Indie Pop-Expérimental, Dirty Projectors, album éponyme

Dirty Projectors: l'expérimentation à travers la rupture ****

CRITIQUE / Cinq années ont filé depuis le plus récent album des Dirty Projectors. Cinq années durant lesquelles le leader, David Longstreth, a été impliqué dans maints projets, mais où, aussi, il s'est séparé de son ancienne collègue et amoureuse, Amber Coffman.
Toujours avide d'une musique audacieuse, le New-Yorkais exploite donc la thématique de la rupture à travers les codes de la pop, du r'n'b et de la world (excellente Up In Hudson) avec d'occasionnels clins d'oeil au classique.

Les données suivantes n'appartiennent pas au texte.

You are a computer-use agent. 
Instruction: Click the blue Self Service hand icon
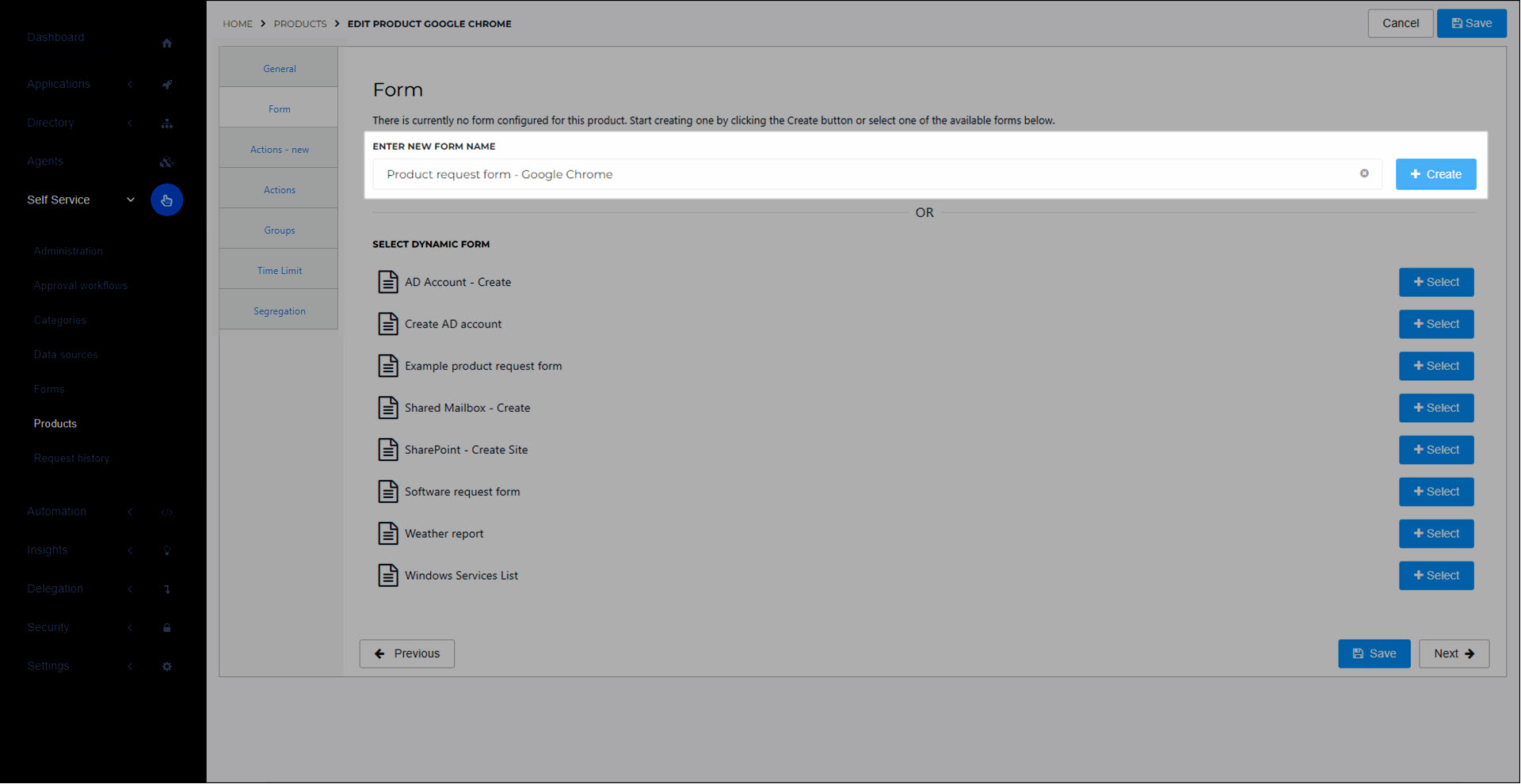tap(166, 200)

Tout ça est servi avec une forte dose d'expérimentation. Les traitements sonores sont omniprésents, en particulier du côté des voix, accélérées ou ralenties, mais également du côté de l'instrumentation.

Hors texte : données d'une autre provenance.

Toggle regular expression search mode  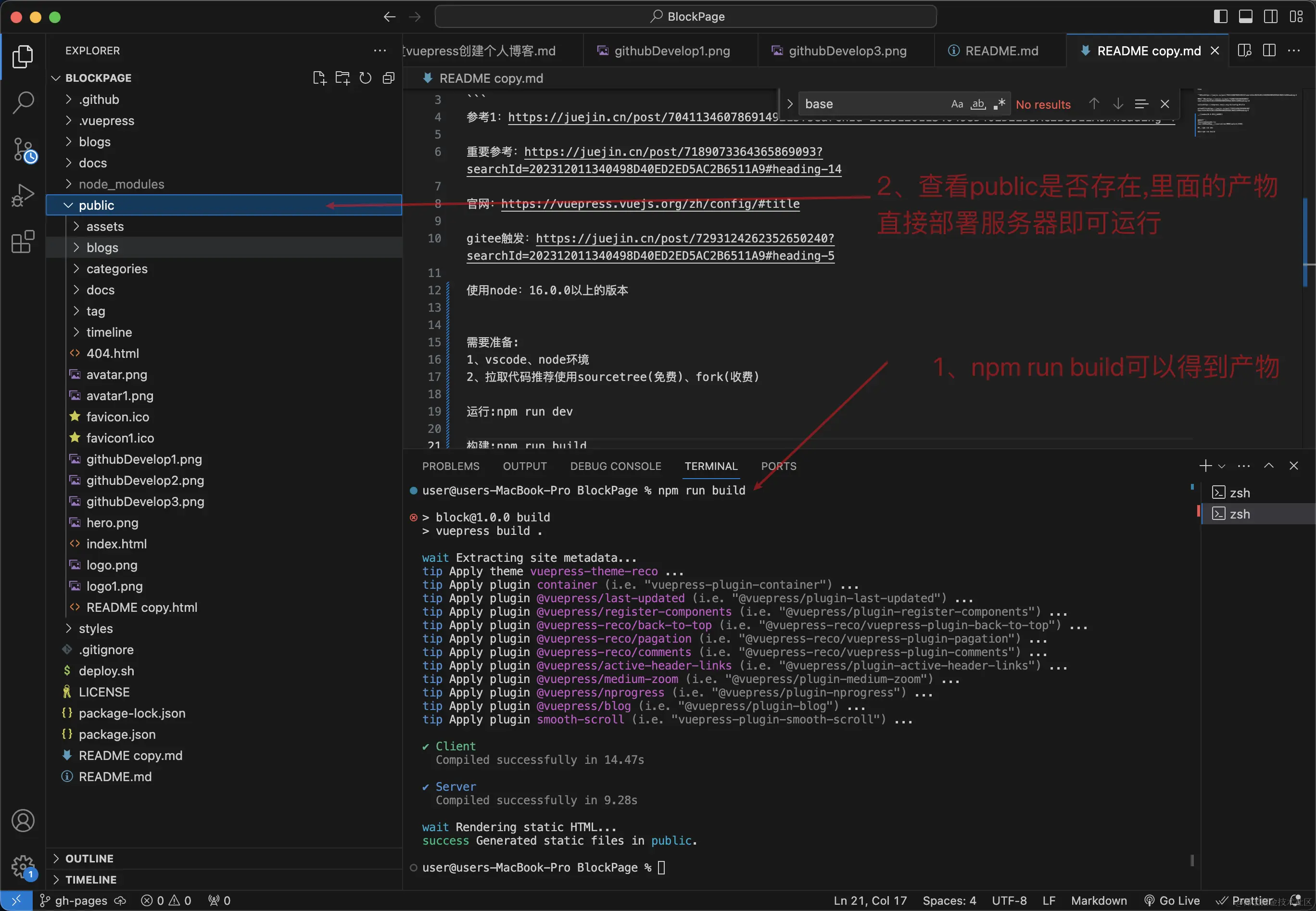pyautogui.click(x=1000, y=103)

Le résultat final est dense et, quoique le plaisir de l'écoute tend à être cérébral, on y trouve aussi des passages sensibles, comme la très belle Little Bubble. C'est qu'aux segments électroniques ou manipulés, Longstreth oppose efficacement les sonorités naturelles des cordes, du piano ou encore des cuivres.
Un album a priori exigeant, qui n'est peut-être pas pour n'importe quelles oreilles, mais qui, au final, est profondément satisfaisant.